PROBLEM SET -
A. Do these statements agree with the home makeover post below? Answer yes or no for each, quoting the words that decide it. (i) The house was brown and sat near a pond. (ii) Six years passed between first noticing the house and owning it. (iii) The house had plenty of charm but a poor location.
B. From the home makeover post below, output the passage that opens with the words containing "Before and After: My" and closes with "(left) and after.".

GIVEN TEXT -

>> begin

Before and After: My Connecticut Home and Garden Makeover
April 3, 2018 by Robin Plaskoff Horton
Before…
“I wish it were ours,” I thought when I spotted the ugly brown house on the hill overlooking a pond in the park. Six years later, it was our ugly house. Slowly over the years, the ugly house got less ugly and, after several renovations, became a beautiful home and the one in which we raised our two children.
“Oh, I looked at that house,” remarked a local woman whom I met just after we moved in. “The brown one in the park by the pond?” That’s what she said, but what she really meant was, “oh, I looked at that ugly house.” Its ugliness was exactly what attracted me to the house. From the moment I stepped into it, I could easily visualize its eventual transformation.
The front, before (left) and after.
A House Only a Mother Could Love?
The house was a typical center hall colonial with absolutely no charm, but it had a spectacular location. It was a perfectly situated totally boring builder box that fit all our criteria: the right size and number of bedrooms for a growing family and a floor plan that would be a cinch to renovate.

>> end

(Rows from a dataset)
>> begin

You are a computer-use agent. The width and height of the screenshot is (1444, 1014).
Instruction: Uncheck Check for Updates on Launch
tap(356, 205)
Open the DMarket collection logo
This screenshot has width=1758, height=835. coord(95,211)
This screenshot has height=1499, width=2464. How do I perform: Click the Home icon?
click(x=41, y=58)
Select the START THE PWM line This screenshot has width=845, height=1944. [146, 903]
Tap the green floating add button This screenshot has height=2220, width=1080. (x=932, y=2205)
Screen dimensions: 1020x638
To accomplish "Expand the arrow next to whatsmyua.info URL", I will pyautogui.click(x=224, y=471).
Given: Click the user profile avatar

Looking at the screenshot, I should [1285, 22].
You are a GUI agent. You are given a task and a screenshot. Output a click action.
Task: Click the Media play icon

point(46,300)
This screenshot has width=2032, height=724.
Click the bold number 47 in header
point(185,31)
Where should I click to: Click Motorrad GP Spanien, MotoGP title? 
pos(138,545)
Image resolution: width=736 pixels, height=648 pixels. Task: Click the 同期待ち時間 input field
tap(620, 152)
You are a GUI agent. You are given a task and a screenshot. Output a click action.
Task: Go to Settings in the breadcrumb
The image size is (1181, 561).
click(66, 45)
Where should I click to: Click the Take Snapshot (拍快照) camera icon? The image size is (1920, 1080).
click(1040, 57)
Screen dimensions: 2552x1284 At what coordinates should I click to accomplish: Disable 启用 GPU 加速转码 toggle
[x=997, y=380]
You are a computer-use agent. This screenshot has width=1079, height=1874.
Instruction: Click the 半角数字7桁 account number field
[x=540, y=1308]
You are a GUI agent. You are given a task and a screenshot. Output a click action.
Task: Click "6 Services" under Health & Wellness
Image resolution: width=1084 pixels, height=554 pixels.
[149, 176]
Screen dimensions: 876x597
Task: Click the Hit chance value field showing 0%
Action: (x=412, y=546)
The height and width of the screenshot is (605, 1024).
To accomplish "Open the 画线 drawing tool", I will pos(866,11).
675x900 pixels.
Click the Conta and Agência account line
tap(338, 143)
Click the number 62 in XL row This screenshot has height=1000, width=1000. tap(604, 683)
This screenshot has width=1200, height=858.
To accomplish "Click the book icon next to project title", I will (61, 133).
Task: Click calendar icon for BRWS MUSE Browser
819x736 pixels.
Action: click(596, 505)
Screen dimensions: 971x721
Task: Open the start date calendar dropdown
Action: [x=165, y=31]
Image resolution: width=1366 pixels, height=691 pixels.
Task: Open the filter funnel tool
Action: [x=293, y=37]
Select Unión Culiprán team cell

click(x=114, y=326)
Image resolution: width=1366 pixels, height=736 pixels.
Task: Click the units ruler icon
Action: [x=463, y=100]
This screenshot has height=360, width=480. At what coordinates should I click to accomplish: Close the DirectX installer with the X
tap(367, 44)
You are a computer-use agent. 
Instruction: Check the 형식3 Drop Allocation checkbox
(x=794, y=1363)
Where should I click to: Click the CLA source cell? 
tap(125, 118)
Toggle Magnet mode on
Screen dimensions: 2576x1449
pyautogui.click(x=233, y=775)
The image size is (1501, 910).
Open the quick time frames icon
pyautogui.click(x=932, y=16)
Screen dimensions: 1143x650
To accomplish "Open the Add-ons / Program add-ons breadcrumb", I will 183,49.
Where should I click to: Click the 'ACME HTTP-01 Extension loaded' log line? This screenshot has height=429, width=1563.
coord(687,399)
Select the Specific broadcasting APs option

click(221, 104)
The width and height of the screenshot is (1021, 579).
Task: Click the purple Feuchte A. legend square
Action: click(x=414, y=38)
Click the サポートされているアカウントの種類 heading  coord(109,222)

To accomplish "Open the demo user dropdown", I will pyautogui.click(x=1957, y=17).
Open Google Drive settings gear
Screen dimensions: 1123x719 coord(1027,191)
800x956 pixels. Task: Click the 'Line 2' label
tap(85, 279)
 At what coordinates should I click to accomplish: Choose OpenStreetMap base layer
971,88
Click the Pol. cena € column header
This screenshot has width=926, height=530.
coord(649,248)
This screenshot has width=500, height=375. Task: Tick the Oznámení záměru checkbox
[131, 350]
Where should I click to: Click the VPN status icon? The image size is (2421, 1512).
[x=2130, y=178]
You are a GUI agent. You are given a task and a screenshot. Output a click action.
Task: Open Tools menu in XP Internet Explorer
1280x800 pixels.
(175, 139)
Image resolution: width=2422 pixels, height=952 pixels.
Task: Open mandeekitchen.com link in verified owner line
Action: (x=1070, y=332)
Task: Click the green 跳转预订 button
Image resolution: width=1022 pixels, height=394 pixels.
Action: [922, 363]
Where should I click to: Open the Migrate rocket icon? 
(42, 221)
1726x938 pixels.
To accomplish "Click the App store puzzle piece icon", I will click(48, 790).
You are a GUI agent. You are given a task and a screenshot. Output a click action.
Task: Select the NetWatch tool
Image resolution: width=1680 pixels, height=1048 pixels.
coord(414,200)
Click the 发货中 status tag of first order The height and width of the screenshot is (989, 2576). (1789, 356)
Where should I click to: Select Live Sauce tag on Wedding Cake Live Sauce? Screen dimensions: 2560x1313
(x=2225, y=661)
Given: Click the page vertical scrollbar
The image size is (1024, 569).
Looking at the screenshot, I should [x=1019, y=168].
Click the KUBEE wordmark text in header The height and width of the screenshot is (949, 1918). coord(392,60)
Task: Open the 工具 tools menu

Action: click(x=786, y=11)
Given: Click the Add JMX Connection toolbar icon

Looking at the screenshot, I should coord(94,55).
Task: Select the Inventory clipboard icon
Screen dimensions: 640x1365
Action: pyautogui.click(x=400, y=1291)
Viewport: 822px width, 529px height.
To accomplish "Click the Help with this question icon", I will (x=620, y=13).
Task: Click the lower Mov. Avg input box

>> end

TASK-BY-TASK OUTPUTS -
A.
(i) Yes: "the ugly brown house on the hill overlooking a pond in the park"
(ii) Yes: "Six years later, it was our ugly house."
(iii) No: "a typical center hall colonial with absolutely no charm, but it had a spectacular location"

B.
Before and After: My Connecticut Home and Garden Makeover
April 3, 2018 by Robin Plaskoff Horton
Before…
“I wish it were ours,” I thought when I spotted the ugly brown house on the hill overlooking a pond in the park. Six years later, it was our ugly house. Slowly over the years, the ugly house got less ugly and, after several renovations, became a beautiful home and the one in which we raised our two children.
“Oh, I looked at that house,” remarked a local woman whom I met just after we moved in. “The brown one in the park by the pond?” That’s what she said, but what she really meant was, “oh, I looked at that ugly house.” Its ugliness was exactly what attracted me to the house. From the moment I stepped into it, I could easily visualize its eventual transformation.
The front, before (left) and after.